Mientras conducía hasta la fábrica de chocolates, repasó los hechos para distraer la mente de cosas peores. Había algo que no encajaba. No en la información hallada, las armas, el lugar: algo intangible. Algo que debía haber ocurrido y no estaba pasando...
—Capitán, el comisario Massarino la espera en el primer piso, en Cómputos —le dijo el sargento de guardia cuando ella dejó el automóvil en la playa de camiones.
Había el rumor habitual de conversaciones, pasos, órdenes, los ruidos humanos. Eso: los ruidos. ¿Qué faltaba? El teléfono. El fax. Las comunicaciones con Central se hacían por la silenciosa Intranet. ¿Por qué no se habían comunicado los otros Templarios? Era imposible que no tuvieran comunicaciones con otros centros, en el continente o del otro lado del Atlántico. ¿Nadie había llamado en casi cuatro días?
¡Dios, nos traicionaron! ¡Ya lo saben! Es una trampa. ¿Pero quién? Pensó desesperadamente cuándo sería lógico que se hubieran comunicado: veinticuatro, treinta y seis horas después de que coparan el lugar, no más. ¿Quién había llegado al lugar en ese tiempo? Inteligencia. El corazón le dio un vuelco. El coronel Savatier. A cargo de la seguridad de la conexión con el Archivo Central. ¿Quién mejor que él?
Corrió por los pasillos hasta la sala de cómputos y entró, buscando a Savatier con la mirada. Él la vio y le lanzó una mirada amenazadora. Ella se acercó mirándolo acusadoramente; él giró en el asiento y, mientras se levantaba, deslizó la mano hasta la cartuchera.
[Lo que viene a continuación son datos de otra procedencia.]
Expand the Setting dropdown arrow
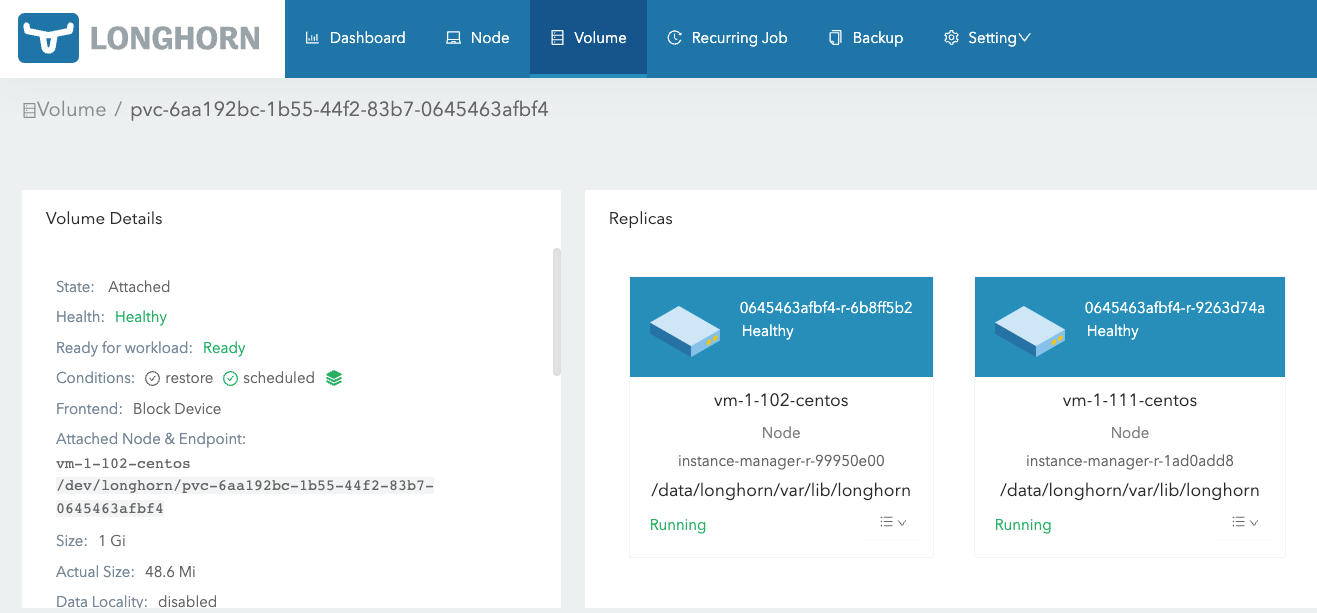 click(1024, 38)
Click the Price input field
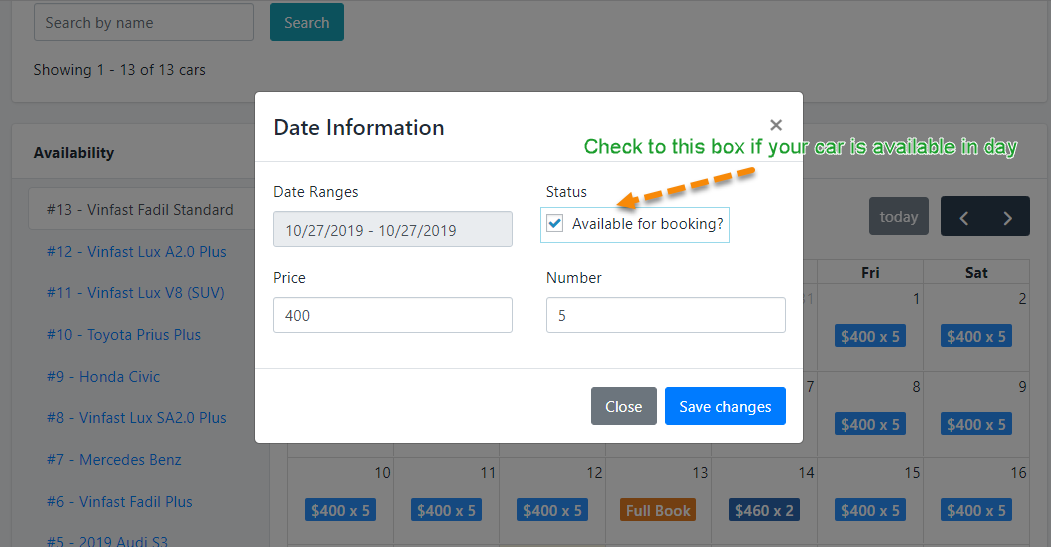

—Coronel, suelte el arma. Está bajo arresto —dijo Odette con voz controlada mientras sacaba su propia pistola.
—¡Grandísima puta! ¡Igual que la Michelon! —Savatier apuntó demasiado apresurado y erró el disparo.
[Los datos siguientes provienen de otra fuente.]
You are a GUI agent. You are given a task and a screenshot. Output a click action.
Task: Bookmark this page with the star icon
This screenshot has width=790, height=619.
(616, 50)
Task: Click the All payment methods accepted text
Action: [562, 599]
Odette tuvo tiempo de apoyar la rodilla en tierra, apuntar y darle en el hombro. El resto del personal se había puesto a cubierto. En el otro extremo de la sala, Auguste encañonaba al otro hombre de Inteligencia. Se acercó al coronel y le apuntó otra vez. Dos hombres lo esposaron, manteniéndolo en el suelo.
—¿Cuál es el plan?
—No pueden hacer nada... — Savatier la miró con desprecio.
Odette bajó el arma hasta la entrepierna del hombre.
—¿Cuál es el plan?
Savatier no respondió. El disparo le estalló a un centímetro de sus testículos. Odette lo miró desafiante y acercó la pistola hasta la boca de él. Savatier boqueó alucinado.
—Michelon... tiene una audiencia con el Presidente —jadeó —.El general Beaumont... tiene que encargarse de ellos.
Odette se agachó, metió la mano en los bolsillos de la guerrera del hombre y le arrancó las credencia-les y la placa de Inteligencia.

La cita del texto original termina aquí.